Eu até gosto do Rubens Ewald Filho, mas realmente é impossível não rir dos comentários dele... só dá ele chamando todo mundo de feio, etc... acho que ele já está ficando velhinho.

E o que foi aquela tradução simultânea?! Lamentável...

Ademais, o prêmio foi interessante, especialmente a já citada homenagem ao Spielberg e a entrega do prêmio para o Ledger.

13.01.09 @ 11:53


slumdog millionaire manterá esse titulo no Brasil?
onde estão postadas as edições anteriores do frankie?

valeu o texto
14.01.09 @ 19:00


Gabriel
O que foi o Rubens Ewald Filho dizendo que o Blair Underwood era o cara que foi excluido de Gray's Anatomy por preconceito contra um colega gay?Surreal!
15.01.09 @ 10:53


Pedro Ivo
Rubens Ewaldo Filho sempre dá bola fora, todo ano destila algum comentário maldoso, e este ano pegou o Mickey Roarke pra destilar seus, como vc disse, impropérios... Quando o ator foi anunciado como vencedor, o REF começou comedido, dizendo apenas que era injusto, mas logo depois teve um surto, chamou o cara de freak e tudo o mais, e afirmou que ninguém queria sua volta ao cinema e etc.
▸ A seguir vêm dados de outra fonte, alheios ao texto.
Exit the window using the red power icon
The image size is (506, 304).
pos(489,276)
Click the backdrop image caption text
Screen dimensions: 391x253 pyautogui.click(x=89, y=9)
Achei mais uma falta de decoro profissional do que apenas a emissão de uma opinião. Afinal ele é um crítico de cinema, mas não raro faz comentários maldosos e chama alguma atriz de feia (não falha um ano).
15.01.09 @ 16:01


Marlene
Querido, ótimo texto, porém, uma correção: Kate Winslet é INGLESA e não australiana, apesar de os americanos colocá-las todas na categoria "british" (que englobaria inglesas, irlandesas, ou seja , Reino Unido!) Mas para nós, brasileiros é um erro! Apenas uma um comentário de uma historiadora cinéfila e katefan!